Generate models using Model Builder
The model builder greatly accelerates creating optimized and quantized ONNX models that run with the ONNX Runtime generate() API.
Current Support
The tool currently supports the following model architectures.
- Gemma
- LLaMA
- Mistral
- Phi
Installation
Model builder is available as an Olive pass. It is also shipped as part of the onnxruntime-genai Python package. You can also download and run it standalone.
In any case, you need to have the following packages installed.

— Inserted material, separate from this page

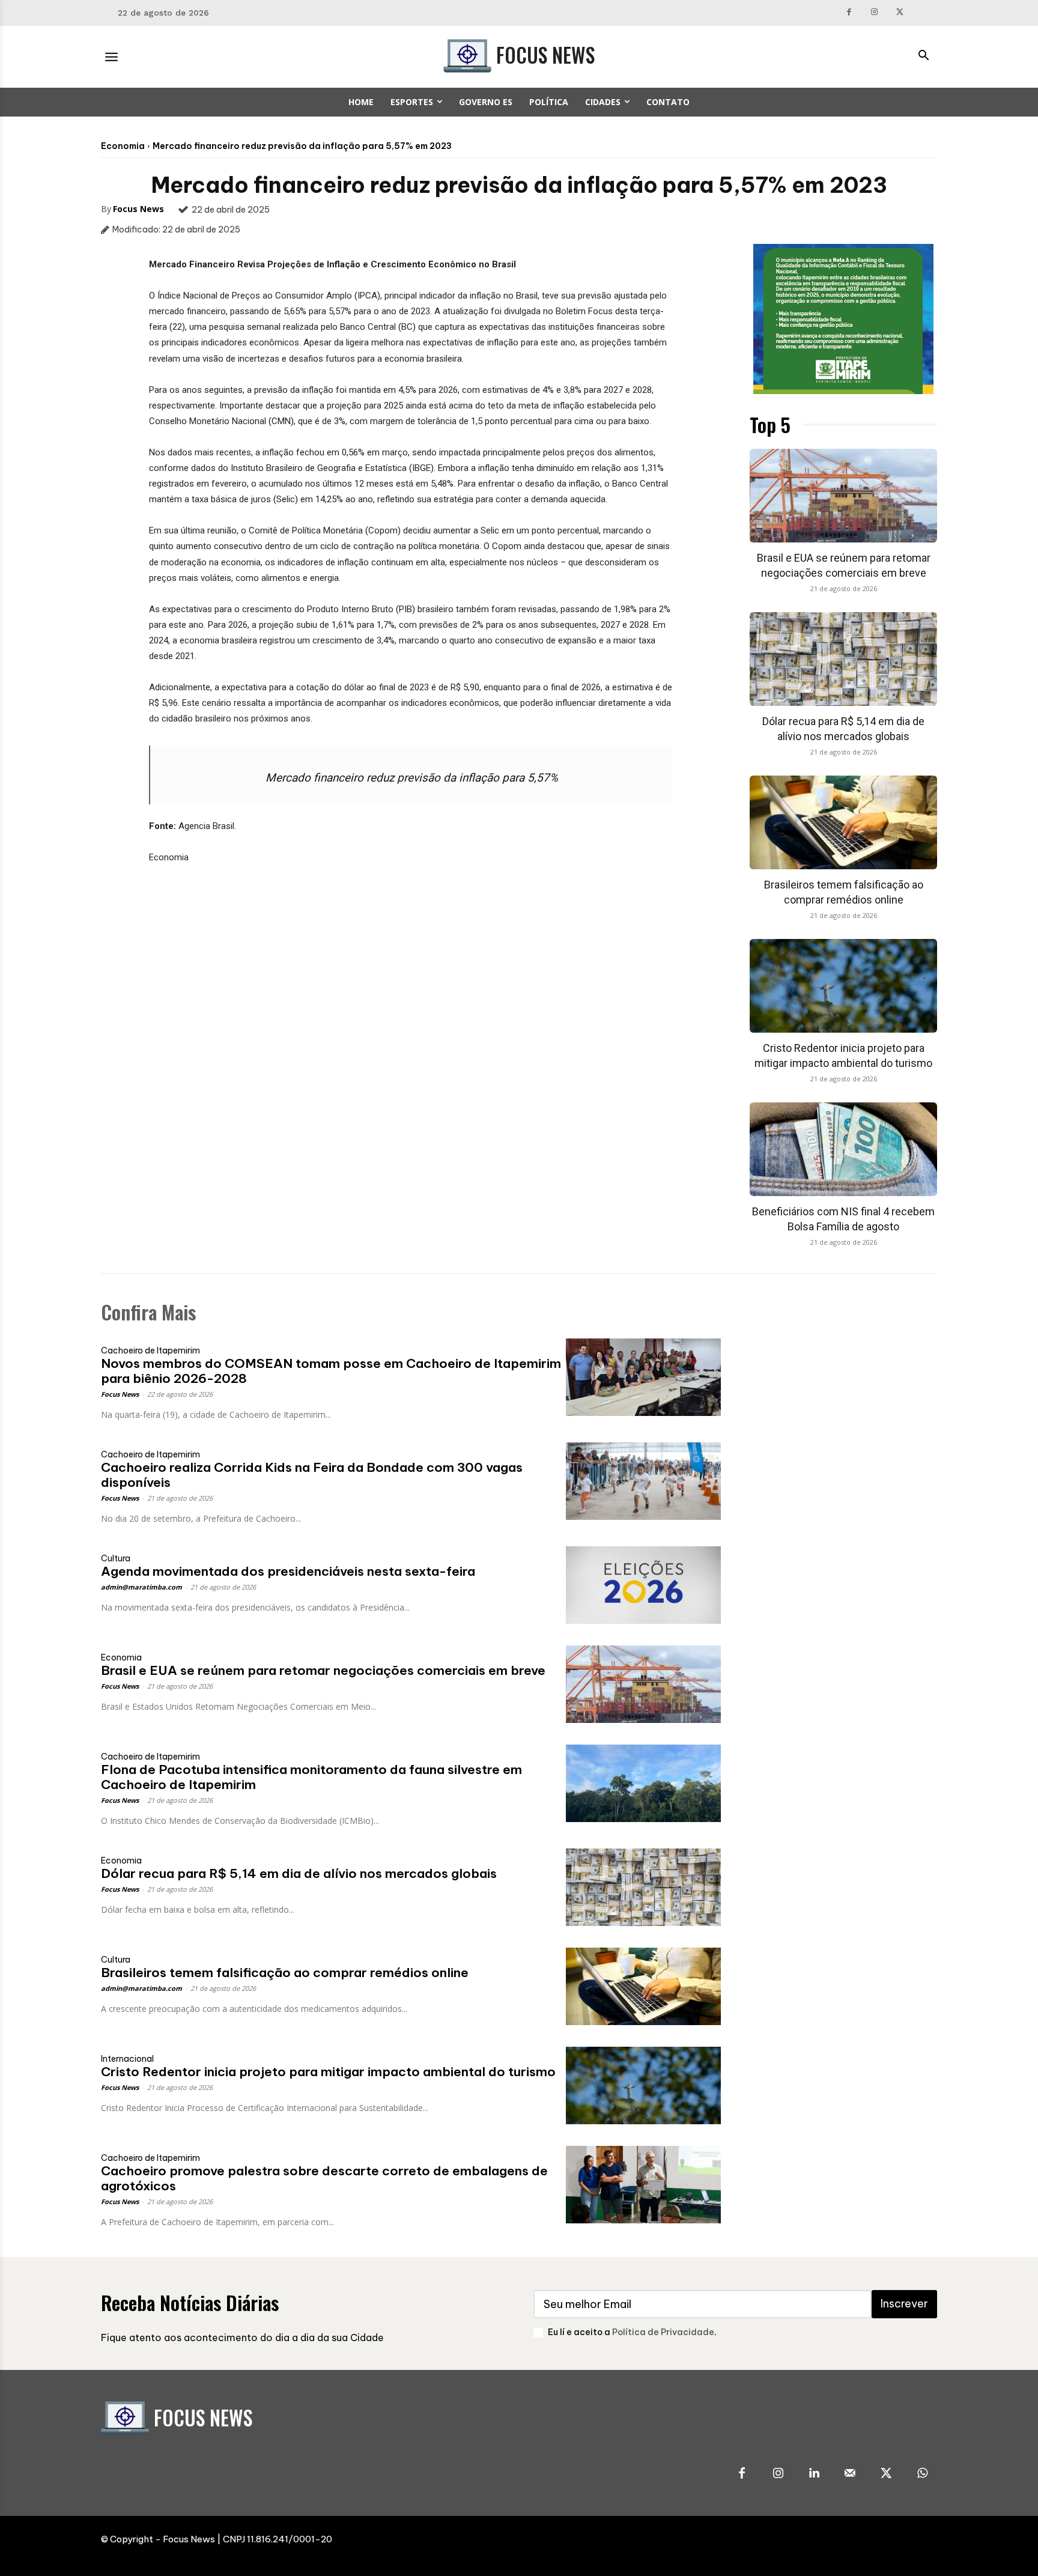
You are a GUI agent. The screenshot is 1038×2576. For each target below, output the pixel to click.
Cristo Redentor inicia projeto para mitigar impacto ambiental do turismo (328, 2072)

pip install torch transformers onnx onnxruntime
Install from package
pip install --pre onnxruntime-genai
Direct download
curl https://raw.githubusercontent.com/microsoft/onnxruntime-genai/main/src/python/py/models/builder.py -o builder.py
Usage
For all available options, please use the -h/--help
flag.
# From wheel:
python3 -m onnxruntime_genai.models.builder --help
# From source:
python3 builder.py --help
Original PyTorch Model from HuggingFace
This scenario is where your PyTorch model is not downloaded locally (either in the default Hugging Face cache directory or in a local folder on disk).
# From wheel:
python3 -m onnxruntime_genai.models.builder -m model_name -o path_to_output_folder -p precision -e execution_provider -c cache_dir_to_save_hf_files
# From source:
python3 builder.py -m model_name -o path_to_output_folder -p precision -e execution_provider -c cache_dir_to_save_hf_files
Original PyTorch Model from Disk
This scenario is where your PyTorch model is already downloaded locally (either in the default Hugging Face cache directory or in a local folder on disk).
# From wheel:
python3 -m onnxruntime_genai.models.builder -m model_name -o path_to_output_folder -p precision -e execution_provider -c cache_dir_where_hf_files_are_saved
# From source:
python3 builder.py -m model_name -o path_to_output_folder -p precision -e execution_provider -c cache_dir_where_hf_files_are_saved
Customized or Finetuned PyTorch Model
This scenario is where your PyTorch model has been customized or finetuned for one of the currently supported model architectures and your model can be loaded in Hugging Face.
# From wheel:
python3 -m onnxruntime_genai.models.builder -i path_to_local_folder_on_disk -o path_to_output_folder -p precision -e execution_provider
# From source:
python3 builder.py -i path_to_local_folder_on_disk -o path_to_output_folder -p precision -e execution_provider
GGUF Model
This scenario is where your float16/float32 GGUF model is already on disk.
# From wheel:
python3 -m onnxruntime_genai.models.builder -m model_name -i path_to_gguf_file -o path_to_output_folder -p precision -e execution_provider -c cache_dir_for_hf_files
# From source:
python3 builder.py -m model_name -i path_to_gguf_file -o path_to_output_folder -p precision -e execution_provider -c cache_dir_for_hf_files
Extra Options
This scenario is for when you want to have control over some specific settings. The below example shows how you can pass key-value arguments to --extra_options
.
# From wheel:
python3 -m onnxruntime_genai.models.builder -m model_name -o path_to_output_folder -p precision -e execution_provider -c cache_dir_for_hf_files --extra_options filename=decoder.onnx
# From source:
python3 builder.py -m model_name -o path_to_output_folder -p precision -e execution_provider -c cache_dir_for_hf_files --extra_options filename=decoder.onnx
To see all available options through --extra_options
, please use the help
commands in the Full Usage
section above.
Config Only
This scenario is for when you already have your optimized and/or quantized ONNX model and you need to create the config files to run with ONNX Runtime generate() API.
# From wheel:
python3 -m onnxruntime_genai.models.builder -m model_name -o path_to_output_folder -p precision -e execution_provider -c cache_dir_for_hf_files --extra_options config_only=true
# From source:
python3 builder.py -m model_name -o path_to_output_folder -p precision -e execution_provider -c cache_dir_for_hf_files --extra_options config_only=true
Afterwards, please open the genai_config.json
file in the output folder and modify the fields as needed for your model. You should store your ONNX model in the output folder as well.
Unit Testing Models
This scenario is where your PyTorch model is already downloaded locally (either in the default Hugging Face cache directory or in a local folder on disk). If it is not already downloaded locally, here is an example of how you can download it.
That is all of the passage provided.